第7話 「パンコンガン鉱石、ってご存じですか?」

「や、おはようございます。狭苦しくなってすまんですね」


 ホテルの前に着くと、ジャスティス・ストンウェルは大きなトランクの上に座って足を組んでいた。

 昨日と違い、スーツではなく、ダークグレイの丈夫な素材のジャンパーを身につけている。履いているのも、動きやすい、ゆったりしたズボンに、がっしりとしたブーツだった。

 トランクなのは、その中にスーツが入れてあるせいか。もしこれがリュックや他の不定形なバッグだったら、彼が営業でこの地に来ていたなど、誰も考えつかないだろう。


「荷物はそれだけですか? え…… と」

「名前の方で呼んでくれるとありがたいね」


 葉巻を口にしたまま、ジャスティスは不敵に笑った。


「OK、ジャスティスさん、結構身軽ですね。遠方からはるばるの割りには」

「こいつはいつもそうなんだよ、トランク一個であちこちを飛び回る」

「お前にそれが言えた義理かよ」

「何い?」


 ははは、と後部座席に移ったマーティは乾いた笑いを立てた。血の気の多さは確かに似ていた。

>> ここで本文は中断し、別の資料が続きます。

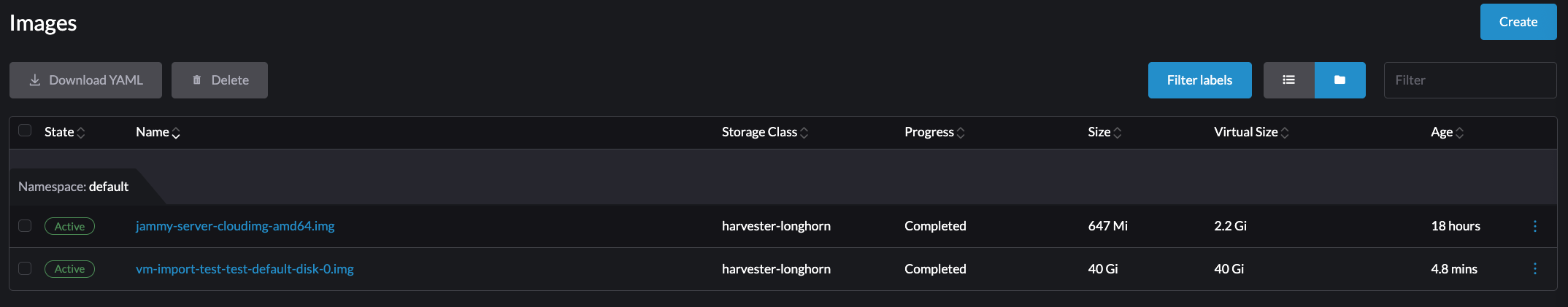The height and width of the screenshot is (307, 1568).
Task: Focus the Filter search input field
Action: 1469,80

「あ、それにしても、マーティさん、いつも弟が本当、世話になってますわ」

「あ、いやいやそれはこっちも……」


 多少社交儀礼的に言葉を返すと、ジャスティスはぐい、と後ろに身体ごとむけて、指を立てる。


「いやあ、こいつ扱いづらいだろ」

「お前何言ってんだよ」

「扱い…… まあ、確かに」

「あんたまで何だよ~ 兄貴お前、何時の便?」

「あ~共通時で10時半かな。まあそのあたりで出れば、明後日の午後の会議には間に合うだろうしよ」

「……って何処まで行くんだよ」

「コントラスト星系だ。何っか今あそこで、変わった鉱石が発見されたとか何とかでなあ、早いとこ行って、向こうのスタッフ召集して一気に攻め込まねえとな」


 言いながら彼は、指無し手袋をはめた手をぐっ、と握りしめた。


「……まるで戦争のような言い方ですね」


 マーティはははは、と乾いた笑いを立てながら言う。するとジャスティスはふっと笑った。


「戦争さ」

「兄貴」

「これは、俺等の戦争だ。や、俺の、というべきかね。お前もそうだろ、ノブル。グラウンドが、お前等の戦場だろ?」


 それはそうだ、とマーティは思う。特に、スポーツの世界は、「代理戦争」の意味合いも強い。

 ただ、この人の言っているのは、それだけではない、と彼は思った。


「覚悟を決めて、ここで生きてくんだ、と思ったところが、戦場だ。生き抜くための場所がよ。それが俺には、今の仕事だし、お前はお前で、ベースボール・グラウンドなんだろ?」

「ああそうだ」


 ノブルは大きくうなづく。


「俺はそれを選んだ。それに関しては後悔してねえぜ」

「だろ?」


 にやり、とジャスティスは笑った。


「ただなあ、ホント、ノブルお前、一度実家に言っておけ。じゃねえと、お袋はともかく、兄貴のとばっちりがこっちにも来そうで怖えんだ」

「……そんなに、あなた方のお兄さんってのは怖いんですか?」


 マーティは改めて問いかけた。


「……」

「……」


 双子の兄弟は、顔を見合わせて黙った。


「……何って言うか……」

「……なあ……」


 そこまでこの兄弟を怖がらせる「兄」というのがどんな人物なのか、マーティは見たいような気がしてきた。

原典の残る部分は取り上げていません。